Quatre années vont suffire au jeune auteur-compositeur-interprète pour devenir une superstar du folk. Mais l’insaisissable Dylan ne va pas s’arrêter là. Impossible pour ce poète épris de liberté de se laisser enfermer dans un courant, comme le fait Joan Baez, une de ses maîtresses passagères (Monica Barbaro). Au festival de Newport 1965, l’enfant terrible de la scène musicale américaine frappe un coup libérateur : il décide d’électrifier ses guitares (chez les puristes du folk, le scandale est énorme !), pour poursuivre sa route, au gré de son génie…
Points forts
L’angle du film. Au lieu de chercher à embrasser toute la carrière de l’inclassable Bob , James Mangold a choisi de consacrer son biopic aux années où l’interprète de Like a Rolling Stone a forgé sa carrière, ces « sixties » où l’Amérique, en pleine mutation, était prête à accueillir des genres musicaux nouveaux. Pour le cinéaste, il s’agissait moins de chercher à dévoiler les secrets de la personnalité (de toutes façons insondable) du chanteur que de tenter d’approcher au plus près, son processus créatif. Idée formidable, puisque pour la première fois, Dylan accepta de donner son avis sur le scénario. Ce qui donne à ce film une vérité incroyable.
Autre point fort du film : le soin apporté par le cinéaste et son équipe à reconstituer avec le plus de minutie possible les décors, les costumes et les accessoires de Bob. Mangold est allé jusqu’à reproduire, dans leurs moindres détails, le légendaire Studio A de Columbia Records (où fut notamment enregistré Mr Tambourine Man) et l’appartement new-yorkais où Bob vivait à l’époque. Mieux, il a poussé le bouchon jusqu’à faire reproduire les modèles des guitares dont se servaient à l’époque Bob et Joan Baez.

Extrait de données:
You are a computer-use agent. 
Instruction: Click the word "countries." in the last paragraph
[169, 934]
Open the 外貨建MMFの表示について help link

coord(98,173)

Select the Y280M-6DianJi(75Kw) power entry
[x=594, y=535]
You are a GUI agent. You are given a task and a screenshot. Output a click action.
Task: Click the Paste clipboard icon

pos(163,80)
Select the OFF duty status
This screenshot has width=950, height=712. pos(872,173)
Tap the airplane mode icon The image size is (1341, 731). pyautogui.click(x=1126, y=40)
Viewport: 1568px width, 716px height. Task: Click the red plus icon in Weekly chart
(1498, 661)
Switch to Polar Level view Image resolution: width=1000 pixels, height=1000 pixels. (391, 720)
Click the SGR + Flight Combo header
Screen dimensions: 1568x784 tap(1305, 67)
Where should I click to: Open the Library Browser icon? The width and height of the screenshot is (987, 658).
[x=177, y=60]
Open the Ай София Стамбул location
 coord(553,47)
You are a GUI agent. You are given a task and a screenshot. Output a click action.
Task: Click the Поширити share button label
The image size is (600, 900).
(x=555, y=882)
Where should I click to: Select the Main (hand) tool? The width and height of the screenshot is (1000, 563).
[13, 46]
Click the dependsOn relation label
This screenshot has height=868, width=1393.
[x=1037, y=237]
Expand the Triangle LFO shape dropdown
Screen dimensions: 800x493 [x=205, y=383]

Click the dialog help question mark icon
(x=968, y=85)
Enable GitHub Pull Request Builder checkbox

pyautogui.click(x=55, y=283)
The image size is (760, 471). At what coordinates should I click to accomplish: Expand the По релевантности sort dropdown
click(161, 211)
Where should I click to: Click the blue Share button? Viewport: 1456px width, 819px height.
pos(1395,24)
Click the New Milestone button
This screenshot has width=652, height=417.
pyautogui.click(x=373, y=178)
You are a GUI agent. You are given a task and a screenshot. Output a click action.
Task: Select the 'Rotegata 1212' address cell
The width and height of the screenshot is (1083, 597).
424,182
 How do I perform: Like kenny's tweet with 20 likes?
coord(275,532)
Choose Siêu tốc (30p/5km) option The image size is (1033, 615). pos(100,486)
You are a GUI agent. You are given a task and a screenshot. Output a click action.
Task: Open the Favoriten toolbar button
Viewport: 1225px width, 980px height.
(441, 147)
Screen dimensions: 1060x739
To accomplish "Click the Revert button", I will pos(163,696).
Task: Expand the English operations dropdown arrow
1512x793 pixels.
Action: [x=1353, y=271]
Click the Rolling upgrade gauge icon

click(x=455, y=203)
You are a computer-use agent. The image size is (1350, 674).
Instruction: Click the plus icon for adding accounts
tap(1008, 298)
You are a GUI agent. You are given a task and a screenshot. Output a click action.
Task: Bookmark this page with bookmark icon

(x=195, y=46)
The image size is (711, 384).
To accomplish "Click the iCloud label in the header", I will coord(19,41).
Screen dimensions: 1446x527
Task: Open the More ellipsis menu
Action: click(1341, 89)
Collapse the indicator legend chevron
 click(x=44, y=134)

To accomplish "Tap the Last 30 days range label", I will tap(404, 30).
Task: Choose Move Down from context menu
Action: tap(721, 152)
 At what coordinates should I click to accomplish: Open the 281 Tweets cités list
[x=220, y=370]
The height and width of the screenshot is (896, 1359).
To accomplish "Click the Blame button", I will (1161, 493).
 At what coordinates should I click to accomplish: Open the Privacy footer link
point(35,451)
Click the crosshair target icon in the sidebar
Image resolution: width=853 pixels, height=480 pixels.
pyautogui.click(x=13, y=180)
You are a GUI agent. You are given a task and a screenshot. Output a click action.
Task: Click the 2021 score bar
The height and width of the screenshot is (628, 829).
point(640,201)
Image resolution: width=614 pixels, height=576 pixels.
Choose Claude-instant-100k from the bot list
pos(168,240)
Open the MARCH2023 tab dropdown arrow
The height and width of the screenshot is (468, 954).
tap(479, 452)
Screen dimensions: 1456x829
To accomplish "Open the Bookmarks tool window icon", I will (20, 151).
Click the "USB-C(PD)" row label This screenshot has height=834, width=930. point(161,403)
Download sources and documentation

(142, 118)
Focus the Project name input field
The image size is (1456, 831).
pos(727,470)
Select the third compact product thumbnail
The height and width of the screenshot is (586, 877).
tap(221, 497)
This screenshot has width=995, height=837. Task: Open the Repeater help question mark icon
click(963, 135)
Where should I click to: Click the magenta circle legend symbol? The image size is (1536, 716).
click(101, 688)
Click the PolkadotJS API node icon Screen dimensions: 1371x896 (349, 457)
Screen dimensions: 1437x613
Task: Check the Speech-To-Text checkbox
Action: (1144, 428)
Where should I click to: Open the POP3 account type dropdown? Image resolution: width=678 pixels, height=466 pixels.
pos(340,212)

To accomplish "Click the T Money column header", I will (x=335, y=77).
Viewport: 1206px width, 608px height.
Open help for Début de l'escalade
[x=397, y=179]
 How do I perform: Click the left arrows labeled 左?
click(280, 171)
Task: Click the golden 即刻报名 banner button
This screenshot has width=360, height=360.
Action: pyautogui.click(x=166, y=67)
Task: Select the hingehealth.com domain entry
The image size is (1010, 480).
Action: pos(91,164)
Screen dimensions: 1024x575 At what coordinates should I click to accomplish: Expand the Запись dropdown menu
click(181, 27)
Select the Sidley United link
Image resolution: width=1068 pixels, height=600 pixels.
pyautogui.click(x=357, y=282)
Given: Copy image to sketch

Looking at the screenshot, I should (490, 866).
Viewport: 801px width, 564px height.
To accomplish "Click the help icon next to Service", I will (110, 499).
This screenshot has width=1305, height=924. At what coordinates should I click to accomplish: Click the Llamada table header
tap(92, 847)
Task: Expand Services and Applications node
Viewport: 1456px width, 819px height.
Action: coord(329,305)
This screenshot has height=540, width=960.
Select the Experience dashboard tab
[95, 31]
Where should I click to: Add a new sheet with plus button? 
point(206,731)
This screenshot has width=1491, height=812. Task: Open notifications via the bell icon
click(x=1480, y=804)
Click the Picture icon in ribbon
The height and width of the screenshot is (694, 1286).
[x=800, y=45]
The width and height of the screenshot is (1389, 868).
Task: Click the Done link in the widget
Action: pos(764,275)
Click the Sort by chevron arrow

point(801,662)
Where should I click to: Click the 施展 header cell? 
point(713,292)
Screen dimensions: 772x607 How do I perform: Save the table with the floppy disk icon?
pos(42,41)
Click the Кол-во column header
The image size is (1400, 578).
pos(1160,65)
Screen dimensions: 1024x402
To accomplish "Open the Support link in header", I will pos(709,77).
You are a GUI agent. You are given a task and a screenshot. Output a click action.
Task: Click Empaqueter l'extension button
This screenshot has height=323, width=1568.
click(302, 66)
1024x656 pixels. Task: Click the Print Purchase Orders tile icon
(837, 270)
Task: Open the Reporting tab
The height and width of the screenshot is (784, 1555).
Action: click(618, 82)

Exercices:
- A) Reproduisez fidèlement le passage de la critique du film sur Bob Dylan qui s'ouvre sur les mots contenant "Autre point fort" et se ferme sur "et Joan Baez.".
- B) D'après la critique du film sur Bob Dylan, lors de quel festival le chanteur décide-t-il d'électrifier ses guitares ?
- C) Reprenez la critique du film sur Bob Dylan là où elle s'arrête et poursuivez-la.
Ce matériel provient d'une autre source que la critique du film sur Bob Dylan.

Réponses attendues:
- A)
Autre point fort du film : le soin apporté par le cinéaste et son équipe à reconstituer avec le plus de minutie possible les décors, les costumes et les accessoires de Bob. Mangold est allé jusqu’à reproduire, dans leurs moindres détails, le légendaire Studio A de Columbia Records (où fut notamment enregistré Mr Tambourine Man) et l’appartement new-yorkais où Bob vivait à l’époque. Mieux, il a poussé le bouchon jusqu’à faire reproduire les modèles des guitares dont se servaient à l’époque Bob et Joan Baez.

- B) Au festival de Newport 1965.

- C)
Même volonté de vérité en ce qui concerne les dialogues. Comment s’exprimait Bob? Comment ses proches l’appelaient -ils? Jusqu’à la plus petite réplique, tout est authentique dans ce film. C’est cette authenticité qui permet de penser que ce film cerne au mieux la personnalité pourtant si énigmatique du chanteur.
Et puis, bien sûr, il y a le casting, impeccable bien-sûr, jusque dans les plus petites prestations, avec des performances sensationnelles comme celle d’Edward Norton dans le rôle de Pete Seeger et celle de Monica Barbaro dans son personnage de Joan Baez. Et puis, bien sûr, il y a l’interprétation de Timothée Chalamet, grandiose, bluffante, époustouflante. Pour arriver à ce résultat, le comédien a travaillé pendant six ans. Il interprète environ 40 chansons. Toutes ont été enregistrées en live, voix, guitare et harmonica. Il n’imite pas Dylan, il ne le vampirise pas : il l’habite. On cherche, en vain, un adjectif pour qualifier, au mieux, sa prestation.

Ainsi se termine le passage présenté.